Nello studio si sottolinea come il divario tra Europa e resto del mondo si stia ampliando. Le condizioni di business al di fuori del continente migliorano, mentre in Europa la traiettoria resta discendente, soprattutto per la debolezza delle prospettive di investimento e occupazione. In altri termini, il sondaggio registra un disallineamento crescente tra il potenziale percepito all’estero e quello disponibile nel mercato europeo.
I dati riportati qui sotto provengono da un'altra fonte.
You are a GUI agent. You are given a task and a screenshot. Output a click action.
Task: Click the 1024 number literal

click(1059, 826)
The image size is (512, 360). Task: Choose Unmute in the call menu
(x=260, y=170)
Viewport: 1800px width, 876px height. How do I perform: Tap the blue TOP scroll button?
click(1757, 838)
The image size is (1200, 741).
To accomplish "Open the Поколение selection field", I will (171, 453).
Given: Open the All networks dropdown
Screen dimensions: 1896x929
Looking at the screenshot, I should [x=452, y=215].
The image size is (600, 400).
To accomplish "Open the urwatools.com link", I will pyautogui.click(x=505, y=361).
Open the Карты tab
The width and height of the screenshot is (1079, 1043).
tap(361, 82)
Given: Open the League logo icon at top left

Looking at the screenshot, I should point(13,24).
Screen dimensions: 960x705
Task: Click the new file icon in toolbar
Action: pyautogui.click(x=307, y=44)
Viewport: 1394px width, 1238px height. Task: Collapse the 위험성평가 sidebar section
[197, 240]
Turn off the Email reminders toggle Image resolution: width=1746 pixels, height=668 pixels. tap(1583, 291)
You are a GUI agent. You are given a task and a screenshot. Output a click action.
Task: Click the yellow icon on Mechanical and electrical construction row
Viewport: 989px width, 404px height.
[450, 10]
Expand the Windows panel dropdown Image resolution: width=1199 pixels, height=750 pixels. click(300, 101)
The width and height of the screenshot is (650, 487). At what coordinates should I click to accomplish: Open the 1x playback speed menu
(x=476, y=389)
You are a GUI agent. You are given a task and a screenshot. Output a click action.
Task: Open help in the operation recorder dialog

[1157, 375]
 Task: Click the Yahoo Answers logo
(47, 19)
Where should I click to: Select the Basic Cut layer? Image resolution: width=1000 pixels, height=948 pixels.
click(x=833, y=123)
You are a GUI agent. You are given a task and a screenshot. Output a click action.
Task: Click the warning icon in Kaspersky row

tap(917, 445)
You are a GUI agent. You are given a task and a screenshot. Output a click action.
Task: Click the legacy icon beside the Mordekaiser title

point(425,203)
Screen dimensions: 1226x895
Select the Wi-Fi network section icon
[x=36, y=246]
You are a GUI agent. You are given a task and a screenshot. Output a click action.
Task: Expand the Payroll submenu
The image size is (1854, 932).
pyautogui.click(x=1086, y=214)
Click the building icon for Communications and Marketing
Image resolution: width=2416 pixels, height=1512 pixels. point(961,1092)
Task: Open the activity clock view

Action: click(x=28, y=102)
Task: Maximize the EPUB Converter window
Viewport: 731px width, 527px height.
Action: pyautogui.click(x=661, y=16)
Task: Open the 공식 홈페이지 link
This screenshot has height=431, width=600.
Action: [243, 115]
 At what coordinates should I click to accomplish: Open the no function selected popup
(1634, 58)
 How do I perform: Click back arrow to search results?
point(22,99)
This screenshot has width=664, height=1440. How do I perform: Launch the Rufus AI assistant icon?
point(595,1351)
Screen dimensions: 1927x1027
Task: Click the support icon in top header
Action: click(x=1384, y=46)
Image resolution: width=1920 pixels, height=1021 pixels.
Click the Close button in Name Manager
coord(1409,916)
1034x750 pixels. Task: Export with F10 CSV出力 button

Il punto più sensibile del report riguarda la geografia dei piani di investimento. Per l’Europa, solo una piccola quota di ceo intende investire più di quanto previsto sei mesi fa: appena l’8% dichiara di voler aumentare gli investimenti rispetto ai piani originari, mentre oltre un terzo ha ridotto i programmi o messo in pausa le decisioni in merito. Gli Stati Uniti, al contrario, registrano una dinamica opposta: il 45% dei ceo ha rivisto i propri piani per investire nel mercato americano più di quanto inizialmente previsto.
Il problema è che un anno fa, circa l’80% dei leader Ert esprimeva entusiasmo per le raccomandazioni di Mario Draghi sulla competitività europea, con l’idea che una loro piena implementazione avrebbe riportato gli investimenti verso l’Ue. Oggi la narrativa è capovolta: il 76% dei ceo afferma di aver visto poco o nessun impatto positivo dalle iniziative europee per tradurre in pratica le raccomandazioni Draghi e Letta su semplificazione regolatoria, completamento del mercato unico, politica di concorrenza e costo dell’energia.
All’interno dello studio, la Commissione europea ottiene un giudizio relativamente meno negativo: circa il 30% dei ceo riconosce progressi, ma il 60% si dichiara deluso. Il Parlamento europeo è percepito in modo ancora più critico, e i governi nazionali risultano i peggiori: il 74% dei ceo giudica «insufficiente» la performance degli Stati membri nel dare seguito alle raccomandazioni di Draghi e Letta. L’indagine insiste su un punto non banale: il tradizionale riflesso di imputare i ritardi a «Bruxelles» non regge più. Secondo i ceo, il collo di bottiglia principale è costituito dai governi nazionali riuniti in Consiglio, che rallentano o annacquano le riforme in nome di interessi domestici di breve periodo.
Viene, insomma, da sperare che le profezie del duo Trump-Musk non siano corrette. Secondo il presidente degli Stati Uniti, «nel giro di vent’anni l’Europa è destinata a sparire dalla scena», mentre per il miliardario ed ex vertice del Doge, il Dipartimento dell’efficienza governativa, creato durante il secondo mandato Trump, l’Unione europea «andrebbe smantellata, restituendo la piena sovranità ai singoli Stati, così che i governi tornino a rappresentare davvero i propri cittadini».
Musk ha messo nero su bianco queste posizioni in un post su X, pubblicato poche ore dopo la maximulta da 120 milioni di euro comminata da Bruxelles alla sua piattaforma per violazione del regolamento Ue che, da febbraio 2024, impone alle big tech nuovi obblighi di trasparenza e responsabilità sui contenuti. Si tratta della prima sanzione nell’ambito del Digital Services Act europeo. Inoltre, Musk ha fatto saltare l’intero pacchetto di spazi pubblicitari utilizzato dalla Commissione europea su X, accusandola di aver sfruttato in modo improprio una falla tecnica del sistema; subito dopo ha pubblicato un post in cui l’Unione europea veniva assimilata al «Quarto Reich», accompagnato da un fotomontaggio che affiancava la bandiera con le dodici stelle a una svastica.